Uncertainty continues to create challenges for a Vernon family in central Africa.
Violence has escalated recently in Burundi as competing groups have been attempting to gain control of the government since April.
“Things are quite bad here and it is not clear where it us all heading,” said Ray Bale, who runs an orphanage with wife Mary Anne and son Boss in Bujumbura.
Dozens of people died when military camps were attacked Dec. 11, and security forces then arrested hundreds of men and allegedly killed many of them.
“Our (Canadian) embassy has recommended we leave but we feel right to monitor things on the ground here for now,” said Bale.

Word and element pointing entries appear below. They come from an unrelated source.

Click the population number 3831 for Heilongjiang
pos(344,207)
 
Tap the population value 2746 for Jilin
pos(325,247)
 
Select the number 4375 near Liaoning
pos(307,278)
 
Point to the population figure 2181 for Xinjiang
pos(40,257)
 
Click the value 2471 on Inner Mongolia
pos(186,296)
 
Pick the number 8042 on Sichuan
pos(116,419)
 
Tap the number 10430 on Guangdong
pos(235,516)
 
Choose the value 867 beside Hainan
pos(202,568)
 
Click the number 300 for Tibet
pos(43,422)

“There’s lots of fear. People are afraid to leave their homes, or if they have, now afraid to return.”
The United Nations is calling for the violence to end and negotiations to begin among the factions.

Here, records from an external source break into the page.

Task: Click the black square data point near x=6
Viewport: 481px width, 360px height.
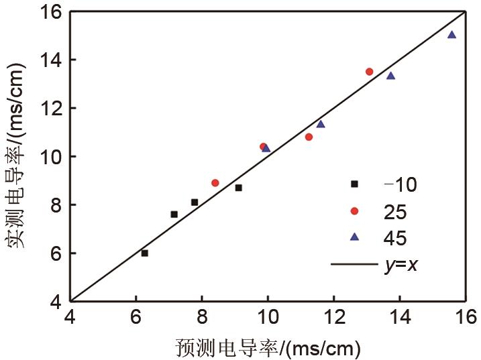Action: pyautogui.click(x=145, y=253)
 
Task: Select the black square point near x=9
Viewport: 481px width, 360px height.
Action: pyautogui.click(x=239, y=188)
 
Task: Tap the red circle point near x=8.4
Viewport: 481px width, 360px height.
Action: pyautogui.click(x=215, y=182)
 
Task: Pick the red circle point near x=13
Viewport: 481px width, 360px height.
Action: pyautogui.click(x=370, y=72)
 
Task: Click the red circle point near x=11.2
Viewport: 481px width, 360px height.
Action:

“More than ever before, there is an urgent need for decisive action from the international community to stop this senseless violence. We cannot turn our backs on the people of Burundi at this turning point of their history,” said Cecile Pouilly High Commissioner for Human Rights spokesperson, in a statement.

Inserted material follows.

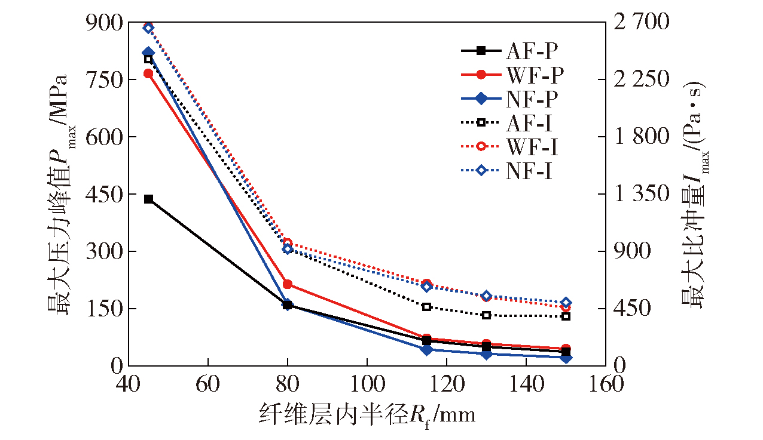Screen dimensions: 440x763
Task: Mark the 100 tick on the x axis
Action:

“With this latest series of bloody events, the country seems to have taken a new step towards outright civil war and tensions are now at bursting point in Bujumbura.”
sThe violence began in the spring when president Pierre Nkurunziza announced he would seek a controversial third term.
Bale admits the violence is unsettling.
“Darkness is the toughest time and it lasts 12 hours here. By 7 p.m., the city has an eerie quietness about it until the shooting and explosions start,” he said.